Learning OCaml: Regular Expressions
One of the things that bothered me initially in OCaml was the poor support for working in regular expressions in the standard library. Technically speaking, there’s no support for them at all!
What do I mean by this? Well, there’s the older Str library that provides support for regular expressions, but it’s:
- not really a part of the standard library (it’s bundled with OCaml, but not part of
Stdlib
) - it doesn’t work with unicode characters, as it treats strings as sequences of bytes
- very confusingly named (when I see something named
Str
I’m thinking of strings)
Note: Use #require "str";;
in the top-level to load Str
.
Here’s a trivial example using it:
let text = "hello123world" in
let re = Str.regexp "[0-9]+" in
if Str.string_match re text 0 then
Printf.printf "Matched: %s\n" (matched_string text)
else
Printf.printf "No match\n";;
Str.global_replace (Str.regexp "[0-9]+") "#" "hello123world456";;
- : string = "hello#world#"
let re = Str.regexp {|hello \([A-Za-z]+\)|} in
Str.replace_first re {|\1|} "hello world"
- : string = "world"
Str.split (Str.regexp "[ \t]+") "hello world";;
- : string list = ["hello"; "world"]
I hope the examples are self-explanatory.

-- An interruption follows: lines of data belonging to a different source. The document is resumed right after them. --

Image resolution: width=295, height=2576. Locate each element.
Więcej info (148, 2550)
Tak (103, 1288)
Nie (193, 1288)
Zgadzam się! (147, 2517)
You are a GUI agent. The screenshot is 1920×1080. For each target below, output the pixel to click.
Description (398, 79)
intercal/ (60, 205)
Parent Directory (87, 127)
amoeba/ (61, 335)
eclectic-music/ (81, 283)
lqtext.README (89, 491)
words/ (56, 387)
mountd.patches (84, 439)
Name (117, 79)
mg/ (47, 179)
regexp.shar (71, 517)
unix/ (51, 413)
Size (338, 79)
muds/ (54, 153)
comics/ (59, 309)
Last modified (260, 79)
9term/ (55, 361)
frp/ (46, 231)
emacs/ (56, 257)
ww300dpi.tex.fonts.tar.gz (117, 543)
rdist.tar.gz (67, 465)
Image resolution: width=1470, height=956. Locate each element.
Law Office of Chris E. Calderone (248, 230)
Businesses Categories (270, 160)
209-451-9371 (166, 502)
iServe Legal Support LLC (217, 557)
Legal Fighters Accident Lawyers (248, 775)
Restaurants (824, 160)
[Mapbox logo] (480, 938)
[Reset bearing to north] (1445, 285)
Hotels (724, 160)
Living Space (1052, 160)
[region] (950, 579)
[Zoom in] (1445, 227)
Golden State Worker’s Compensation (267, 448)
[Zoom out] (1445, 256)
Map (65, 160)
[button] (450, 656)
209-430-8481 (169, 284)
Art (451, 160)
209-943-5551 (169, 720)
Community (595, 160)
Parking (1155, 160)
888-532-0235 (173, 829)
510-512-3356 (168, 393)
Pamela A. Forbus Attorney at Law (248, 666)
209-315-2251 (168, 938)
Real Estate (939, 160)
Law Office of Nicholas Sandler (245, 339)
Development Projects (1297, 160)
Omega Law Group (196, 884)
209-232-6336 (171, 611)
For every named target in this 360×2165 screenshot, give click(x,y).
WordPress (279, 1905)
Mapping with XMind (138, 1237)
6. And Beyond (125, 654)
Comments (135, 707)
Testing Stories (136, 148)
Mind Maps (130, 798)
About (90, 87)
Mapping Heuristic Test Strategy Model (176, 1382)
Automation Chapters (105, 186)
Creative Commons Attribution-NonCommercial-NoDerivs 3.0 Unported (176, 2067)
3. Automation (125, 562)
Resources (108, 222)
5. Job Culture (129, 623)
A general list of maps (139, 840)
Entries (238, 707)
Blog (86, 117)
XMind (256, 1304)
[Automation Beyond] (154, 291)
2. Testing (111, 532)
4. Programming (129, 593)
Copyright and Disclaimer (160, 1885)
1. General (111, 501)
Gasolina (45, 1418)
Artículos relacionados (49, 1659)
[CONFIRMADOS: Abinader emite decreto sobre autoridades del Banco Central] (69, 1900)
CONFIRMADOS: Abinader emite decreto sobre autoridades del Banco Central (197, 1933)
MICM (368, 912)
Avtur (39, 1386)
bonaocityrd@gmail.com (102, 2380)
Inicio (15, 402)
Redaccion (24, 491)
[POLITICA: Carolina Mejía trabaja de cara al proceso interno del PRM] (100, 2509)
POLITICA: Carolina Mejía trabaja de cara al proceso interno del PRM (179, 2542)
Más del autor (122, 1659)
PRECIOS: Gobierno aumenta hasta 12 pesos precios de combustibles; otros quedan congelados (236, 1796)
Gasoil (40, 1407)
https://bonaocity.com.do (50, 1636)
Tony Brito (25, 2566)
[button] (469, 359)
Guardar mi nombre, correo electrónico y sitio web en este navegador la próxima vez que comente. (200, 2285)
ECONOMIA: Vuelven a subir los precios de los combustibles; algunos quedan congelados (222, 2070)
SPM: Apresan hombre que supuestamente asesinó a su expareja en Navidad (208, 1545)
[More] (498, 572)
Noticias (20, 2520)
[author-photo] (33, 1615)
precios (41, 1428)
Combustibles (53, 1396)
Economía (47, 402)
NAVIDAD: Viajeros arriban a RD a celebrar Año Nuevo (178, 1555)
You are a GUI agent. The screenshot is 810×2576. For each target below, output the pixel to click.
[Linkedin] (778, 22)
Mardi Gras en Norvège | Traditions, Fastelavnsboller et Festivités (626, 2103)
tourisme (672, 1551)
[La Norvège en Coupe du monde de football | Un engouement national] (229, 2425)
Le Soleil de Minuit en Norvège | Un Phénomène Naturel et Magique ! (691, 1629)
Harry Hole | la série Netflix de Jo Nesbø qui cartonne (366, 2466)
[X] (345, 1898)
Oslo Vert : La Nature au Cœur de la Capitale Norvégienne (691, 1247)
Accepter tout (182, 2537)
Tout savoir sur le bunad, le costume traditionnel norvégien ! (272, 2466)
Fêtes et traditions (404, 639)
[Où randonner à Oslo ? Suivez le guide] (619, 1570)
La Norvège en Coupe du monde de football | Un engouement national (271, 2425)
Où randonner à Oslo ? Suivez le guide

Str
’s API is quite similar to what you’d find in most imperative
languages, which is part of the reason the library is frowned upon.
Tip: If you find string literals like {|foo bar|}
strange, please consult this article.
They are useful when dealing with regular expressions to avoid additional escaping of \
. If we used a regular string instead of {|hello \([A-Za-z]+\)|}
it would be "hello \\([A-Za-z]+\\)"
.
I won’t dwell much on Str
as few people use it these days, especially if they need to do more
complex tasks with regular expressions. Enter the Re library.
Before we do something with Re
we’ll need to install it:
opam install re
One interesting thing about Re
is that it supports various flavors of regular expressions:
- Perl-style regular expressions (module
Re.Perl
); - Posix extended regular expressions (module
Re.Posix
); - Emacs-style regular expressions (module
Re.Emacs
); - Shell-style file globbing (module
Re.Glob
).
Okay, shell globbing is not exactly regular expressions, and I’m not sure who would want to use Emacs style regular expressions outside Emacs, but you sure have options! I’m a big fan of Perl’s regular expressions, so I’ll stick with them going forward.
Note: Str
supports only Posix-style regular expressions, which usually involve using quite a lot of escaping.
Now, let’s see it in action (I encourage to try the examples below in utop
):
#require "re";;
(* basic matching *)
let re = Re.Perl.re "[0-9]+" |> Re.compile in
let text = "hello123world" in
match Re.exec_opt re text with
| Some group -> Printf.printf "Matched: %s\n" (Re.Group.get group 0)
| None -> Printf.printf "No match\n"
;;
(* replace matches *)
let replace_digits str =
let re = Re.Perl.re "[0-9]+" |> Re.compile in
Re.replace_string re ~by:"#"
str
;;
print_endline (replace_digits "hello123world456");;
(* use matching groups *)
let re = Re.Perl.re {|(\w+)-(\d+)|} |> Re.compile in
match Re.exec_opt re "item-42" with
| Some group ->
let name = Re.Group.get group 1 in
let number = Re.Group.get group 2 in
Printf.printf "name: %s, number: %s\n" name number
| None -> print_endline "No match"
;;
(* composable regular expressions *)
let word = Re.rep1 Re.wordc;;
let dash = Re.char '-' ;;
let digits = Re.rep1 Re.digit;;
let re =
Re.seq [word; dash; digits] |> Re.compile
;;
let input = "hello-123" in
match Re.exec_opt re input with
| Some g -> print_endline ("Matched: " ^ Re.Group.get g 0)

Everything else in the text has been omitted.